July 25, 2005
Scorching heat can lead to a variety of heat-related illnesses, from nausea to dizziness.
The National Weather Service is predicating high heat and humidity over the next few days and advising people to stay cool. Local families are taking that advice and doing their best to cope with the blazing heat.
"It was really bad today. It feels [much hotter] than yesterday," said Elaine Shifflett.
It is so hot, that over the next few days, temperature combined with high humidity could push the heat index over 105 degrees.
"Before I go to work, I figured we'd all take a swim and have ourselves a little fun. It's hot, it's real hot," explained Shifflett.

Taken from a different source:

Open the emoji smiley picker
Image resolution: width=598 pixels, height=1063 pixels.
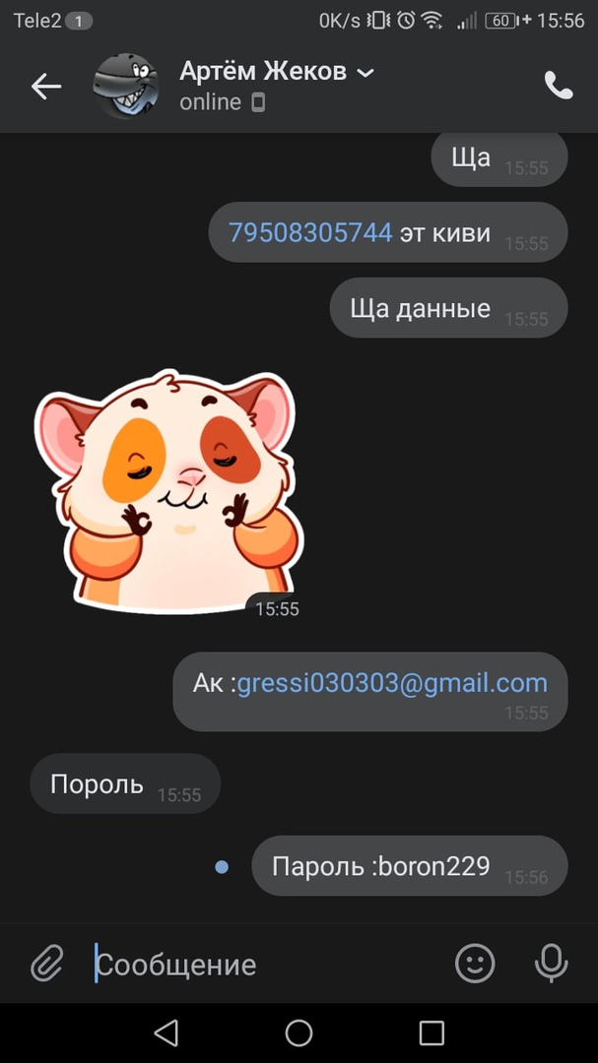[x=475, y=963]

High temperatures and humidity can be especially dangerous to those working outside. For that reason, people like Carroll Herring place wet towels on their heads to keep cool while working in the sun.

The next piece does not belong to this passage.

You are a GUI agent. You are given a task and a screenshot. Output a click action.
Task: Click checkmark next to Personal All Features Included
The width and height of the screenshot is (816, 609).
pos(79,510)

"It keeps the sun off my ears, and it's wet, it drips down my shirt, a little damp you know, it helps a whole lot," Herring explained.
To avoid heat dangers, even firefighters are scaling back on all of the fire gear they wear. Fortunately for them however, the heat advisory has not brought on any extra calls. Still, fire official say they're prepared.
"We have ice packs, we have ice water, we advise all of our personnel to drink extra water," said Douglas McGlothilin, of the Charlottesville Fire Department.
Although the National Weather Service warns people to stay indoors, for some, the sunny days are just too much to pass up.
"It's summer, it's July, it will be over soon and we'll all be freezing again," says Denise Redice.
The American Red Cross suggests these tips to stay safe from the heat:
-Wear light clothing
-Wear a hat to keep the sun off of your face
-Drink plenty of water
-Avoid exercising outdoors
-Stay indoors as much as possible
The Heat Advisory is in effect until 8 p.m. Tuesday, July 26.